Sunday, July 19, 2009

"The Inside Man"



The French director Jacques Deray had an international hit with the period gangster film Borsalino, starring Alain Delon and Jean-Paul Belmondo. That probably helps account for his getting to make The Outside Man, a thriller whose special appeal derives in part from its outsider's look at both Los Angeles and the kinds of movies that grow there. The movie, whose script is credited to Deray, Jean-Claude Carrière (who also worked on Borsalino as well as Belle de Jour, That Obscure Object of Desire, The Unbearable Lightness of Being, The Return of Martin Guerre, and Godard's Every Man for Himself) and Ian McLellan Hunter (an English writer best known for serving as a front for the blacklisted Dalton Trumbo on Roman Holiday), is notable for being the only movie I know of to lure Jean-Louis Trintignant to the States. (The only other English-language production I've ever seen him in, 1983's Under Fire, was set in Nicaragua and shot in Mexico.)



Trintignant plays a hit man who is seen arriving in L.A. and taking a cab from the airport to the accompaniment of a blaxploitation-worthy song, with a vocalist named Joe Morton braying a catalog of the never-ending headaches that go with being an outside man. (Despite extensive research, I have been unable to determine whether this is the Joe Morton, star of stage and screen. But based on the sound of the singer's voice and the state of Morton's career circa 1972, I will list the possibility that it is him as "plausible" until given reason to believe otherwise.) He has been flown in to dispatch a leathery old gangster (played, in his final performance, by the veteran movie tough guy Ted de Corsia, of such second-string noir classics as The Naked City, The Enforcer, and The Big Combo), a task he performs before the movie has hit the fifteen minute mark. For a minute there I thought this was going to be one short movie. Luckily, Trintignant has been hired by the kind of people who think that allowing the smart professional killer who has done the job you flew him in from Paris to do simply get on the next plane and go back home makes less sense than hiring Roy Scheider to run all over creation trying to kill him. No wonder that former gangsters ranging from George Raft to Henry Hill in professional experience have had no trouble making sense of how they do things in Hollywood.

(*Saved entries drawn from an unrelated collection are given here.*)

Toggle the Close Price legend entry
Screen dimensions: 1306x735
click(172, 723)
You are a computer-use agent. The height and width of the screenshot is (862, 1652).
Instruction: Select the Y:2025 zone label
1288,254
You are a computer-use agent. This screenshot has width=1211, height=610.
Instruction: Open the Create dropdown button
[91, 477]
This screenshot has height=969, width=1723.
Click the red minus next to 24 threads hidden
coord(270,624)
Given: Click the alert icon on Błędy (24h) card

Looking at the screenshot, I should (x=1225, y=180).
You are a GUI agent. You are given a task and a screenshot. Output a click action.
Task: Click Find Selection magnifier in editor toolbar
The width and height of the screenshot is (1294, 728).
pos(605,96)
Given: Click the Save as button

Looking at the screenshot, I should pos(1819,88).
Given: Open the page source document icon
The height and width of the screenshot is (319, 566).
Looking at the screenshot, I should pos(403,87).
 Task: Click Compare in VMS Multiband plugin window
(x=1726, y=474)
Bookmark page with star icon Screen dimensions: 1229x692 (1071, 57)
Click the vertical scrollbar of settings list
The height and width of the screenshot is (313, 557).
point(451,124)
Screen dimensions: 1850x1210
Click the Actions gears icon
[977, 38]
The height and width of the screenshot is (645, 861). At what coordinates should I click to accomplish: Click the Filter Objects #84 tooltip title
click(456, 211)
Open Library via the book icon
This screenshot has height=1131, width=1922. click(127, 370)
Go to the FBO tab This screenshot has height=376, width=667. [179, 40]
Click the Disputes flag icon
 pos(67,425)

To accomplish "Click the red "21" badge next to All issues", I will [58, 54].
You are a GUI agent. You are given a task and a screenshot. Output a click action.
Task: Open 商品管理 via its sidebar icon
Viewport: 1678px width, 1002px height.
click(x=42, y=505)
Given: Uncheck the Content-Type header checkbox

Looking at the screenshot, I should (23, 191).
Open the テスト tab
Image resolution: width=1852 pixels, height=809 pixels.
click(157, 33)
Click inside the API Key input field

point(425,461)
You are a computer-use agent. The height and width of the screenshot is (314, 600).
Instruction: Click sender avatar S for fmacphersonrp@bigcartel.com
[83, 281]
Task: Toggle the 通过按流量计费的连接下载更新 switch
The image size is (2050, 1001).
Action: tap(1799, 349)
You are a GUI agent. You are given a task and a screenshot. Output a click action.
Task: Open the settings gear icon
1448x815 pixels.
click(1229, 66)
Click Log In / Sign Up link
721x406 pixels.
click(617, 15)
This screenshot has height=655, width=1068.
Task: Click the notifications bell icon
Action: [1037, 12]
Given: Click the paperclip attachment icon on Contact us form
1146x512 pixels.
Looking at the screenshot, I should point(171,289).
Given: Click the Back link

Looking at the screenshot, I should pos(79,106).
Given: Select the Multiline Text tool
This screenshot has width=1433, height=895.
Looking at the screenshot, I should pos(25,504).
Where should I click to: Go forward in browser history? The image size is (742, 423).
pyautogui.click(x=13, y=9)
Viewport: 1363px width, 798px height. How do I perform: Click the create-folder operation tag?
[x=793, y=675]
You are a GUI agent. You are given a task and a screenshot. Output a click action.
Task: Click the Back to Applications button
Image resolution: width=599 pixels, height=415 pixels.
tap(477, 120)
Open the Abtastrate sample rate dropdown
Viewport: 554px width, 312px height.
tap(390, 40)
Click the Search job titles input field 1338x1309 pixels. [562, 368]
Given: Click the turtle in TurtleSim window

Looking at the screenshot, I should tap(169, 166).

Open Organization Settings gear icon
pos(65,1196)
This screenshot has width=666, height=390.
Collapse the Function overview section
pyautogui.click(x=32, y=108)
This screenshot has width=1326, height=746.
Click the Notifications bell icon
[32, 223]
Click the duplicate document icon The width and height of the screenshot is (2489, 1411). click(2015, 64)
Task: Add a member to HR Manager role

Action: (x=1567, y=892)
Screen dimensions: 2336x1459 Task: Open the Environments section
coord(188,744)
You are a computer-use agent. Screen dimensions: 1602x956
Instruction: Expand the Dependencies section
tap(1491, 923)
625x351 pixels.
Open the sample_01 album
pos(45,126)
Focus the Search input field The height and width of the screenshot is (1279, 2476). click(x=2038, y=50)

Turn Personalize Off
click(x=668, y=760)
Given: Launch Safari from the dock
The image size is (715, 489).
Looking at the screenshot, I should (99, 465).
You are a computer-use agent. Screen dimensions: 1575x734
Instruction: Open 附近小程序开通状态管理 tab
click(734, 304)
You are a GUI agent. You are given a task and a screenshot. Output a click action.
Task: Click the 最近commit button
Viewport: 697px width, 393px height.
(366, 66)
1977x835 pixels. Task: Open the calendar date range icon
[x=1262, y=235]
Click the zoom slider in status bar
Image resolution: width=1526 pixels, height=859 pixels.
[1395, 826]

The Outside Man is a deep-dish slice of early '70s crime movie, but with a slightly askew line of sight. Not until Quentin Tarantino hit the ground running had an L.A. movie shot in so many locations that no one had ever thought to include in a movie before, and never would again. A traveler, not a tourist, Deray revels in the kind of everyday, billboards-and-storefronts tackiness that most Hollywood filmmakers would shell out thousands of dollars to get the locals to cover up. On the run from Sheriff Brody, Trintignant carjacks Georgia Engel, Ted Baxter's girlfriend, in the parking lot of a Safeway and holds up with her and her mouthy little boy (played by Rorshach himself, Jackie Earle Haley) in their apartment, which looks as if it should be in black and white, with a pool of blood on the carpet and a caption crediting the photograph to Weegee. Having sampled the wonders of American TV and broken the world record for enduring Jackie Earle Haley's company, Trintignant commandeers a vehicle and hits the highway. He picks up a hitchhiking hippie who expresses concern for his soul. "Lis'sen, fren'", says Trintignant, "evert'ing is just fine between me and Jesus." Unconvinced, the hippie continues to lecture Trintignant on the importance of beign saved. Then he notices that Roy Scheider is in the next lane and has a gun pointed at them. "Jesus!" says the hippies, just before Trintignant ducks and Scheider puts a bullet between his eyes. I hope that answers any questions you had about why a man in Trintignant's position would be picking up hitchhikers.



The Jesus freak scene is probably The Outside Man's funniest moment, but nothing can prepare you for the wild and woolly climax, with Trintignant flying in his own reinforcements and using them to crash Ted de Corsia's funeral, "crash" being the operative word. The funeral parlor scene is brightened by a funny cameo by Talia Shire as a chatty cosmetician, and George Engel is a hoot: long after you think she's gone from the movie, the cops keep bringing her back, every time somebody is killed, to ask her if it's the guy who abducted her, and of course it's always somebody else. (She eulogizes Scheider thusly: "I mean, he was polite and all, but he had a gun.") It's too bad that Ann-Margret, as a bartender who becomes Trintignant's helpmate, doesn't bring too much to the party; she acts awfully grand for somebody who works in a strip bar wearing what looks like a fifty-pound marshmallow on her head. (Or, for that matter, somebody who co-starred in Viva Las Vegas.) But Angie Dickinson is in fine, cougariffic form as the murdered mobster's wife, who appears to have had him whacked so that she can move in on both his money and her stepson. The Outside Man is ready to do whatever it takes to to pump some life back into its genre, whether it's put Angie in a bikini, deliver Georgette to a crime scene, or drag Trintignant to the roller derby. As Larry David says, whatever works.